Your employer sends you a message while you are driving to work. Will you go get them some coffee? They reimburse you using a different app. Your mobile wallet has to be updated as you navigate to another app to place an order for pickup.
Now for the coffee, which required four applications. But only one is required in China. A superb app is WeChat.
Simply said, you don’t have to fiddle with your phone, memorizing several passwords, and opening and shutting various applications. Just makes things simpler.
Can’t We Just Copy WeChat?
So why doesn’t the US have a super app? My suggestion would be to just imitate WeChat.
Even while some applications serve various purposes, some IT CEOs have their sights set on building a super app for the US market.

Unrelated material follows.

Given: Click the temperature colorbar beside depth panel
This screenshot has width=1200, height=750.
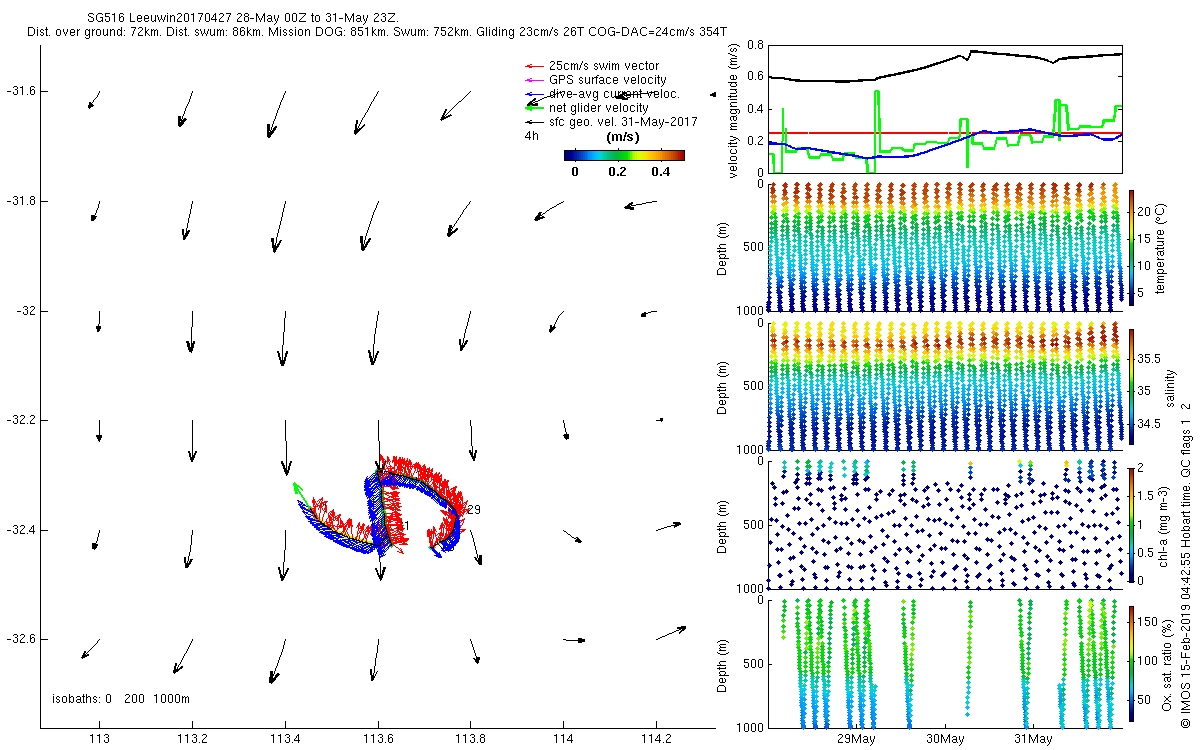Looking at the screenshot, I should click(1131, 246).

Take a closer look at WeChat once again. In 2011, the app debuted as a social networking and messaging platform. The next year, a payment option identical to PayPal was implemented.
Additionally, it would incorporate a ton of new functions throughout the next years, such as gaming, shopping, food delivery, healthcare, and tiny applications.
It essentially accomplishes everything. It functions somewhat as a substitute for the internet. Users also enjoy it since it serves several purposes.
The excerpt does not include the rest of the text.